**TEXT SEGMENT**
———

3. Universal Basic Income And Zakat Comparison

Both UBI and Zakat have a potentially significant role in poverty alleviation, each with their own characteristics. This section would compare the features between UBI and zakat, and how they would impact poverty alleviation. The comparison would be based on UBI’s main features, which are Universality, unconditionality, and cash transfer. GMI would also be added as a further point of reference.

Firstly, UBI is paid universally to all members of the society, while zakat is strictly limited to be paid to certain categories mentioned in the Quran. UBI would also be partly given to people who do not need economic assistance, while zakat would be limited to people who actually need it. This also means that zakat needs more data regarding its recipients to evaluate whether they are eligible to receive zakat.

———

Collected data entries:
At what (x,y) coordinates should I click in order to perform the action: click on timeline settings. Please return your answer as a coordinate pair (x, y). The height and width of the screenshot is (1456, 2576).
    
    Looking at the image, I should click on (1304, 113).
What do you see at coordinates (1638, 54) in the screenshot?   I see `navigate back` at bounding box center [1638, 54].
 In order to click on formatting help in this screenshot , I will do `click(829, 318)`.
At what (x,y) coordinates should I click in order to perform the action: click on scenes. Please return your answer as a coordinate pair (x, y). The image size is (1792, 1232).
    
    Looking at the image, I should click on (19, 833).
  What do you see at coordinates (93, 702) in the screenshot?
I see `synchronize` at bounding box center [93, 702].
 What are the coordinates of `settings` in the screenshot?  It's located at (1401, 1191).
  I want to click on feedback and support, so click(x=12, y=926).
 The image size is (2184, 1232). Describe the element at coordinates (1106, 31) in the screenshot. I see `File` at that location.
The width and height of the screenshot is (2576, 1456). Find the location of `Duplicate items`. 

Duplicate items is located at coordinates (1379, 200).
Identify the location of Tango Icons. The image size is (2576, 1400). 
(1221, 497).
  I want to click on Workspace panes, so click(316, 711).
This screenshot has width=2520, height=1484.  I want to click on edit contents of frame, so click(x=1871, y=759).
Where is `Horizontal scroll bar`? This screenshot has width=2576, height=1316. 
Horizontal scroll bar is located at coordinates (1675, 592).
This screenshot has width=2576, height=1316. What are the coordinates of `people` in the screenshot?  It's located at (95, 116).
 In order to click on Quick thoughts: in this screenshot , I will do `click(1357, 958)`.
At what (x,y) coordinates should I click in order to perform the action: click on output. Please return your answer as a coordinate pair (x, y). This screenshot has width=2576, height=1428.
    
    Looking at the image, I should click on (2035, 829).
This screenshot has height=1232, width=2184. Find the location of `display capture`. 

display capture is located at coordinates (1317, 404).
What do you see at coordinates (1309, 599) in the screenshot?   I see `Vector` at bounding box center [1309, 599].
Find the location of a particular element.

———

**WORK TO COMPLETE**
A. In the UBI and zakat comparison, which three main features of UBI is the comparison based on?
B. Continue the UBI and zakat comparison from where it stops.

**ANSWERS BY TASK**
A. Universality, unconditionality, and cash transfer.

B.
Secondly, UBI is unconditional, as there is no condition at all for someone to be a recipient of a fixed income. While zakat, especially for the poor and needy categories, has the condition of income less than their need, and they would receive the amount gap between their need and income. From this point of view, zakat is similar to GMI, but instead of a fixed minimal income, zakat bases the amount on the recipient’s needs. This would mean that zakat would need even more data than GMI, as beyond current income data, each recipient would need to have an updated essential and everyday needs data, especially for giving amounts above nisab. Furthermore, zakat is not eligible for strong, healthy people who can work but chose not to9, creating another layer of condition.

Thirdly, UBI is transferred in the form of cash, to create flexibility for the recipients to fulfill their needs. While zakat can be given in other forms than cash, such as grains or livestock for their respective zakat categories. This means that zakat can not only be used to alleviate economic poverty, but also directly alleviate multidimensional poverty, such as providing food, freeing people from debt and abolishing slavery.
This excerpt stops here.